The Marks case dealt with residents of another state (Florida) who moved back to Minnesota during a year but, when aggregating the period prior to and after the move, is found to have spent more than 183 days in Minnesota. In other words, what happens when an individual is domiciled both “in Minnesota” and “outside the state” during a given tax year?

A 1988 Commissioner of Revenue Rule provides:

“Persons domiciled outside Minnesota who move their domiciles to Minnesota during the tax year are part year residents of Minnesota. The physical presence test does not apply to such persons unless a Minnesota abode is maintained during the period domiciled outside of Minnesota.”

The Minnesota Supreme Court recently determined that the definition of “resident” in Minn. Stat. §290.01, subd. 7(b) is ambiguous. In doing so it rejected the argument that only days spent in Minnesota as a nondomiciliary should be counted toward the 183 days. Instead, the Court determined that when an individual is domiciled (i.e., maintains an abode) both inside and outside Minnesota in a single tax year, Minnesota will count all the days the individual is present in the state during that year to determine whether that person is a “resident.” Such person fulfills three conditions during the tax year: (i) domicile outside Minnesota, (ii) maintenance of an abode in Minnesota, and (iii) physical presence in Minnesota for more than half the tax year.
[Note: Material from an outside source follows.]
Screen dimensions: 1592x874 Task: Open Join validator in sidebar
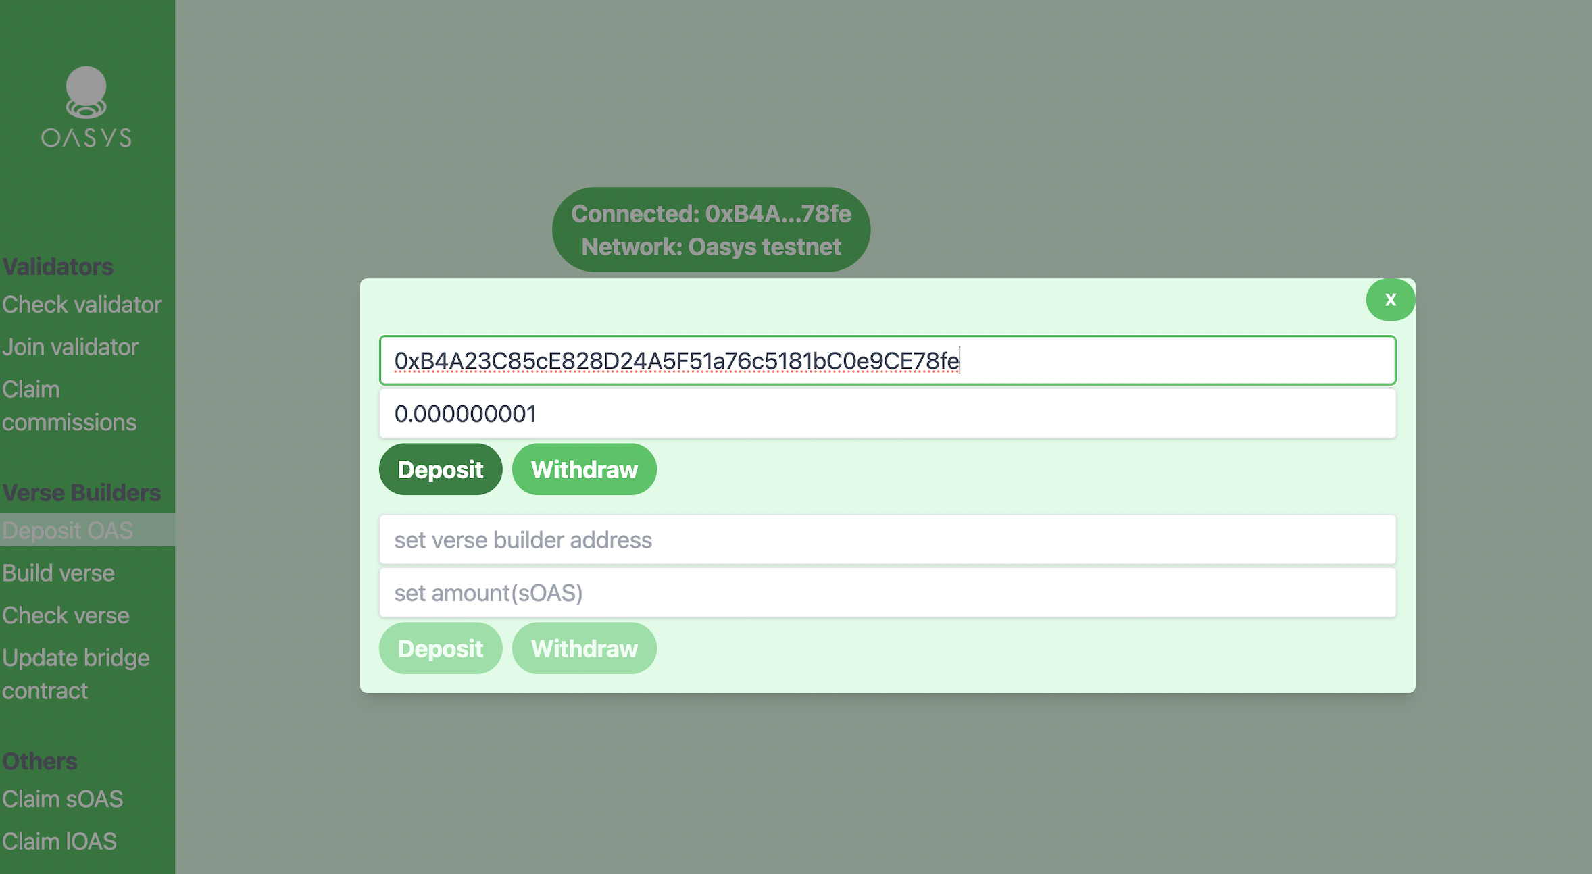coord(70,347)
The court reasoned that the policy behind Minnesota’s income tax regime is meant to tax individuals and entities that have significant contacts with the state requiring individuals who avail themselves of Minnesota’s services, benefits, and protections through substantial contact with the state for most of the year to pay taxes on their entire income. The facts in the case included evidence that the nonresident became domiciled in Minnesota after being a resident of and being domiciled in another state for 104 days spending more than 183 days thereafter in Minnesota. As a result of the court’s decision, that person was not a part-year resident of Minnesota but rather a full year resident of Minnesota and the taxpayer’s worldwide income for the full year was subject to Minnesota income tax. Minnesota had assessed additional income tax, penalties, and interest in the amount of $626,719.81.

Conclusion

The Supreme Court’s decision in Marks is consistent with past rulings in similar cases which favor a broad and expansive approach to revenue collection vis-à-vis non-residents. As noted in our prior article, the only way for a non-resident to be certain that he/she will not be subject to Minnesota income tax as if they were a resident of the state is to sever all ties with the state. As noted in the aforementioned studies, many individuals are heeding this advice.